Bryce Canyon Natural History Association (BCNHA) is a non-profit organization created in 1961 to aid the National Park Service at Bryce Canyon National Park, and the USDA Forest Service on the Dixie National Forest. A portion of the profits from all bookstore sales are donated to these public land units.

==BCNHA Role==
BCNHA is a diverse organization and has an educational institution that functions as part of the interpretive arm of Bryce Canyon National Park. Donated funds are requested by the agencies to support educational, interpretive, and scientific activities or projects. These can include production and printing of free publications, construction of information kiosks, or the financing of roadside displays, trail guides and maps.
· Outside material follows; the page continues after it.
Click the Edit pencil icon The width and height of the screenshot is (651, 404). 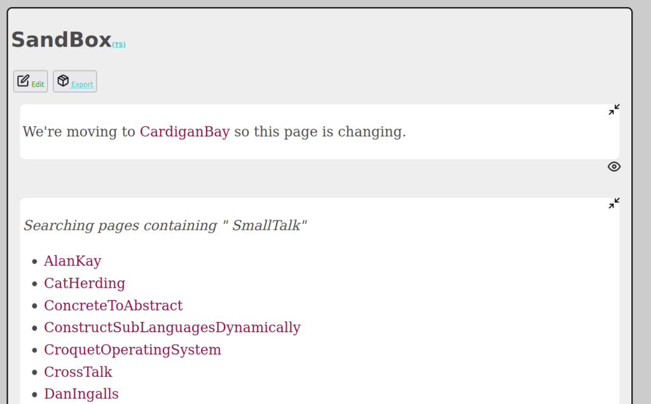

BCNHA offers a variety of publications dealing with the resources of its partner agencies, including geology, archeology, plants, wildlife and more. All items offered for sale are carefully reviewed by subject matter experts, and must be found to be educational in nature and of excellent interpretive value.

==History==
The organization was originally part of the Zion-Bryce Natural History Association founded in 1930. Bryce Canyon Natural History Association was formally separated from Zion in 1961. In 2002, BCNHA expanded beyond its cooperative relationship with the National Park Service to begin serving the Forest Service on the Dixie National Forest and along Scenic Highway 12.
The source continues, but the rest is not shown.